Semiconductor photocatalysts tend to be enhanced when combined with other semiconductors or metals, which help with light absorption and the charge separation necessary for catalytic reactions. The orientation and assembly of the combined materials can have significant impacts on their functionalities, where growing the materials over the surface of one another can limit their catalytic activity. For these types of particles, reactive surface area is a major contributing factor in performance. Therefore, with Janus-like, asymmetric particles, which expose equal amounts of each material, photocatalytic properties can be expected to be greatly enhanced.

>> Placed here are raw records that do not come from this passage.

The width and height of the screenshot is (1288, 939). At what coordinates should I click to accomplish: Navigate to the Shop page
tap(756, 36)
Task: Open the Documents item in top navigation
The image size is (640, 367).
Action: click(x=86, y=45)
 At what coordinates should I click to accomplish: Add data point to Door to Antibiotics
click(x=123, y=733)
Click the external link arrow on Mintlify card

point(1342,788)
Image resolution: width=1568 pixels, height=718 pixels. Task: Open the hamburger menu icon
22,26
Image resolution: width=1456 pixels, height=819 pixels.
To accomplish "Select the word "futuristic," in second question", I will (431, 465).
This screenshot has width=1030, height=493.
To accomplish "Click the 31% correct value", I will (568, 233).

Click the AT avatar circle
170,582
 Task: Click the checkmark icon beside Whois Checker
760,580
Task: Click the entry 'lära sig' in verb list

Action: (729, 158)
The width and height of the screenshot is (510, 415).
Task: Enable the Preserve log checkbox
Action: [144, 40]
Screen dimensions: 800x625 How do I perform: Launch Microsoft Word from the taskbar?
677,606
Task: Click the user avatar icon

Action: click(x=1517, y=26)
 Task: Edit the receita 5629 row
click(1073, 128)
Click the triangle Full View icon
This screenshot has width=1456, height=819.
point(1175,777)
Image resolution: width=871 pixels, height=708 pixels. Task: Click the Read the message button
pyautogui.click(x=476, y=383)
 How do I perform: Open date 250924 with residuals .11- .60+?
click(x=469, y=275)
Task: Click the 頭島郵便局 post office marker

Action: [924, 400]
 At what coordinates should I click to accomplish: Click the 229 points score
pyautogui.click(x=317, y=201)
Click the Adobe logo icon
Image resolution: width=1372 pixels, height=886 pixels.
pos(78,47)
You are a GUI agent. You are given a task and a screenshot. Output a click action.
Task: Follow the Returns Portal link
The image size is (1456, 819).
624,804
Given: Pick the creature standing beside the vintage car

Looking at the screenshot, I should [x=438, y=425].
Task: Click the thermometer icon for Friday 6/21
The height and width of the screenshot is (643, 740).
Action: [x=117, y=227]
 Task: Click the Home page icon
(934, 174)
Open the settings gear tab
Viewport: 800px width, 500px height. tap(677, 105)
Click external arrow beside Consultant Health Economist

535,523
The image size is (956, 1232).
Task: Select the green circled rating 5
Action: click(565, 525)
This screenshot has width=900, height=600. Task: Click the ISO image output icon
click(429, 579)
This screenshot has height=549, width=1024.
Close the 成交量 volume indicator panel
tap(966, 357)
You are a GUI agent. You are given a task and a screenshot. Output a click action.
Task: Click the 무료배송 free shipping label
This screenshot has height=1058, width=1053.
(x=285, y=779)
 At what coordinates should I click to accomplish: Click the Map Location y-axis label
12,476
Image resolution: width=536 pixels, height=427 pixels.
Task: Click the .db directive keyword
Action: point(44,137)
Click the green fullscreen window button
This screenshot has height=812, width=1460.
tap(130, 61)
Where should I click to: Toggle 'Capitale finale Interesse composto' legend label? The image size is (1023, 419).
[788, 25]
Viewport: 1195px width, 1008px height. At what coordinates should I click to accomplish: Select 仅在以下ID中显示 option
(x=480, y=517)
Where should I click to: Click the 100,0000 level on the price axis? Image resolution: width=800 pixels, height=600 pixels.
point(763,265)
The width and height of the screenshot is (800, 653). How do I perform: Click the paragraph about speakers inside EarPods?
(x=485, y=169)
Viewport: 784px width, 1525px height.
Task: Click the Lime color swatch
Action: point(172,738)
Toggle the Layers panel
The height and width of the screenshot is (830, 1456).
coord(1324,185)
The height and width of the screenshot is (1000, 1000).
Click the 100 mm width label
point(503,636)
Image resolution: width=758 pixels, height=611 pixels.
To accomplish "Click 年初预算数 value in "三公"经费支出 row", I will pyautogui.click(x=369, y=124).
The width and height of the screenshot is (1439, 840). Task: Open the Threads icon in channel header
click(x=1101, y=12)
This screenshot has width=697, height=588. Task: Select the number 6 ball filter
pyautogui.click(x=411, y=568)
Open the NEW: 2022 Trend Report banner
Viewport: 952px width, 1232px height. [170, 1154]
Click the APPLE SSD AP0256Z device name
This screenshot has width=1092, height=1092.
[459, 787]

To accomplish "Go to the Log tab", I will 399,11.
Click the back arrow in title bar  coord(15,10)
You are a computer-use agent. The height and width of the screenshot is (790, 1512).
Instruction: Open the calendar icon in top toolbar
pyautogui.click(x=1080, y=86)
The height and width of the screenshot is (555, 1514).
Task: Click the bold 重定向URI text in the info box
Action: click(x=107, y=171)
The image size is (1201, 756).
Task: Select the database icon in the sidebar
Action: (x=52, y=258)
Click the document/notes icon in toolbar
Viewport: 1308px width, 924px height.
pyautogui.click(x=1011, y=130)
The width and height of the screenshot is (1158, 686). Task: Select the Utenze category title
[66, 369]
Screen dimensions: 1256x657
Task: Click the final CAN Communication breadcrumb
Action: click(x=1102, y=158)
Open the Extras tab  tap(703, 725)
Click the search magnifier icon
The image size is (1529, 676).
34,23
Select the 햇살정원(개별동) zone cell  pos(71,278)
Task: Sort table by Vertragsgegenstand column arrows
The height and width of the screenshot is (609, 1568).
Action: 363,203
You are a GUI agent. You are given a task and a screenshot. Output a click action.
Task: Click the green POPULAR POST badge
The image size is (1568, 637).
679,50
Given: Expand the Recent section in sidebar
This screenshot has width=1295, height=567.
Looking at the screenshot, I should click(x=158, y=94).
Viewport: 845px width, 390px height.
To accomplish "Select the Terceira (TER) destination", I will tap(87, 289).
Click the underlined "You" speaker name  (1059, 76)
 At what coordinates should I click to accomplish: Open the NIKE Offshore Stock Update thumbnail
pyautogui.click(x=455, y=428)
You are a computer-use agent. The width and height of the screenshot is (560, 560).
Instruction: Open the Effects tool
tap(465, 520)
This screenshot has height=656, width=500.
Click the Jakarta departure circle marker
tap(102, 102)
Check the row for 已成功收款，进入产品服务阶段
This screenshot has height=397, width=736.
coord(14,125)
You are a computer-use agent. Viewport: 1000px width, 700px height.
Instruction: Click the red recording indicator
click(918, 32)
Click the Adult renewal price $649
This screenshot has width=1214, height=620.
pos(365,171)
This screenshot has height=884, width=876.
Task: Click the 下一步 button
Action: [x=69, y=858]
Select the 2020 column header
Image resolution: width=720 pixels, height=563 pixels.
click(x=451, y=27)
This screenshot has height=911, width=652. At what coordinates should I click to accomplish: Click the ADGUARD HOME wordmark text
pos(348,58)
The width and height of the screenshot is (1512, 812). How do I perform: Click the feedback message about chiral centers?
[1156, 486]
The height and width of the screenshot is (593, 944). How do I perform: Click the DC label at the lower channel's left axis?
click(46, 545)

In this study, we investigated the M13’s spheroid form in its controlled synthesis of ZnS and then Au, and the photocatalytic activity of these materials. We showed that the spheroid transformation process required modification with the ZnS and Au binding peptides both displayed on the virus. We then demonstrated that the growth of each material was limited to their respective protein group, and could be controlled for its size. When both Au and ZnS were present on the template, the combined particle could be used in the photocatalytic degradation of multiple dyes, and the activity of which was greater than either of materials alone. Further, the addition of Au to ZnS allowed photocatalytic activity under visible light excitation, which is normally impossible for the wide bandgap semiconductor. In the development towards a more efficient photocatalyst nanostructure, hierarchical structures were then assembled, in an effort to create so-called
core satellite structures of varying complexity. These structures made use of a Au nanoparticle as the core, with M13 filaments or spheroid decorating its surface, which could be used to synthesize ZnS. This research laid the groundwork for a much more efficient photocatalytic nanostructure.